川崎市は1日、「柿生駅周辺地区まちづくりビジョン(案)」を策定した。同地区ではこれまで道路などの整備が進まず、1984年には地区整備構想の策定などが行われてきたが、効果的な結果が得られていないため、改めて同案を策定し、計画的なまちづくりを推進していく。市では3月5日までパブリックコメントを行っている。
1927年に開設され、駅としては麻生区で最も古い「柿生駅」―。区内では新百合ヶ丘駅に次ぐ乗降客数を誇り、昨今では小田急線の複々線化、横浜市営地下鉄3号線の延伸検討など、地域のまちづくりに対する機運が高まっている。
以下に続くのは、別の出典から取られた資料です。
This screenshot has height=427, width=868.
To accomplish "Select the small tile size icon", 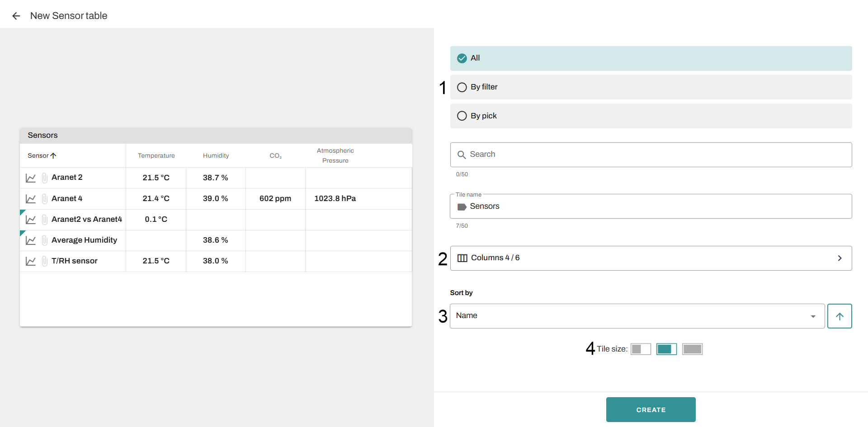I will click(x=640, y=349).
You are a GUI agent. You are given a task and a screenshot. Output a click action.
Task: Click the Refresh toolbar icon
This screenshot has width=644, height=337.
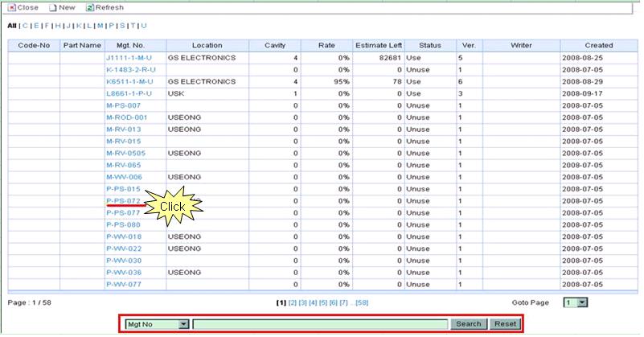coord(90,7)
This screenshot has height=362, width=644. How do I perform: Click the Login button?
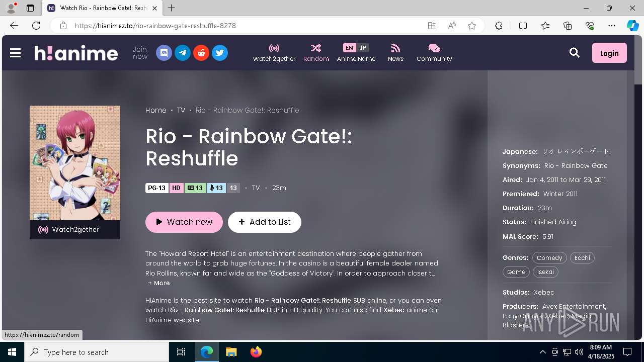(609, 53)
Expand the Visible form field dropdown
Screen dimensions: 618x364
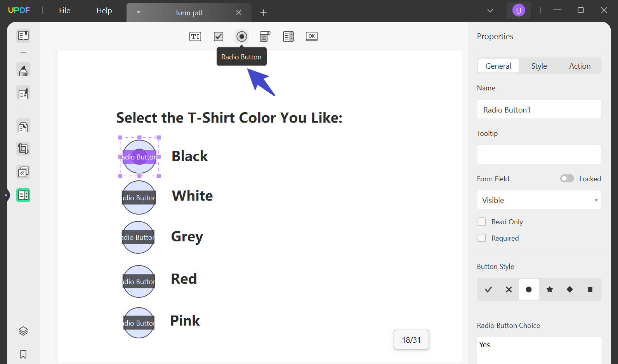pyautogui.click(x=539, y=200)
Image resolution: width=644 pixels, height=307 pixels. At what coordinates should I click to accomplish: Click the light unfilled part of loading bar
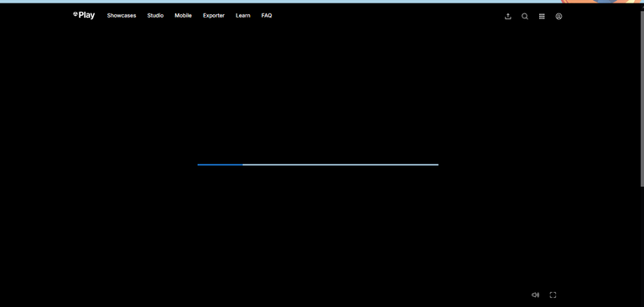[x=340, y=164]
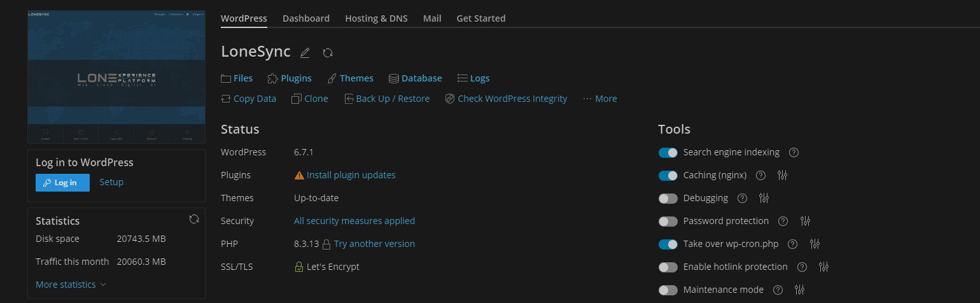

しかし、柿生駅前の賑わいや活気の不足、鉄道で南口・北口が分断されているため、まちの一体感が感じられないこと、駅前道路の幅が狭く、歩行者に危険性があること、駅に近い2つの踏切の安全性、鉄道とバスの乗り継ぎの不便さなどが課題として挙げられている。
これらの課題を解決しようと、市は駅を中心とした、南口・北口の一体的かつ計画的なまちづくりを推進するため、同案を策定。概ね30年後の展望として、「賑わいと交流の拠点ゾーン」「まちなか居住ゾーン」のほか、駅周辺の円滑な交通や周辺地区との連携強化を図る「広域連携軸」、駅南北間の回遊性の向上などをめざす「地区連携軸」、南北を横断する歩行者の安全性・快適性の向上を強化する「南北連携軸」を形成し、誰もが暮らしやすい魅力あるまちの実現をめざす方針だ。「南北連携軸」では、歩行者が横断するための通路等の整備も検討されており、市の担当者は「駅のホームがあるため、立体的なものになるだろう」としている。また、賑わいをもたらすため、オープンスペースや商業施設などの整備、周辺の病院と連携した医療・福祉施設、子育て支援などの生活利便施設の集積も方針に盛り込まれている。南口で安全面に課題のある駅前の交通についても、柿生町田線を都市計画道路としてゆくゆくは整備していくという。
「人が呼べる環境づくりを」
地元住民らからなる「柿生駅前南地区市街地再開発準備組合」の鈴木澄夫理事長は「開発、発展が続く新百合ヶ丘と鶴川の間で、柿生も新しいまちにし、人が呼べるような環境づくりを進めていかなくてはならない」と話す。市では3月5日まで市民意見を募集し、3月末ごろに本ビジョンを策定する予定。意見の提出方法などの問合せは、市まちづくり局(【電話】044・200・3009)へ。